"Hoje cedo, quando levava a Ana para a escola e depois vinha para a Unimed, eu vi uma cena linda, marcante, impactante, que trouxe minha vida a minha mente. Eu passo, todos os dias, em frente da Pestalozzi, uma instituição para pessoas com deficiência. Hoje, vi uma mãe dando um abraço apertado em seu filho, ao deixá-lo naquele lugar.
Que cena emocionante! Eu sempre vejo as mães parando seus carros e descendo as cadeiras de rodas, depois pegando seus filhos e tudo isso chama minha atenção. Mas a cena de hoje foi diferente. O abraço apertado, por alguns instantes, no filho especial falou tanto ao meu coração.

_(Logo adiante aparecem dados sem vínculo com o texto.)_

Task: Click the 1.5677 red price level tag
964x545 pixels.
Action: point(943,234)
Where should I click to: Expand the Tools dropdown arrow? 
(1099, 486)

Eu me vejo nessas mães. Eu me vi nessa mãe, em especial. O abraço de hoje foi proteção, foi aconchego. Não importa o cansaço da mãe. Não importam o desânimo, o medo, a frustração, aquela mãe estava ali para aquele filho. Com o abraço, ela dizia ao filho - estou com você, sou por você, em mim você tem tudo o que precisa.
E vim trabalhar, quase chorando, pensando neles, pensando na mãe sensível e forte, pensando no filho frágil e protegido. Pensando em mim, no Vini, na minha sensibilidade e força, na fragilidade do Vini e na proteção que teve comigo.
Minha filha e minha irmã estavam comigo. Acredito que elas não tenham visto o que eu vi. Eu vejo. Eu sempre vejo cenas impactantes quando passo ali. Eu gosto de ver. Eu me identifico. Eu lembro. Eu relembro. Eu revivo. E não quero esquecer."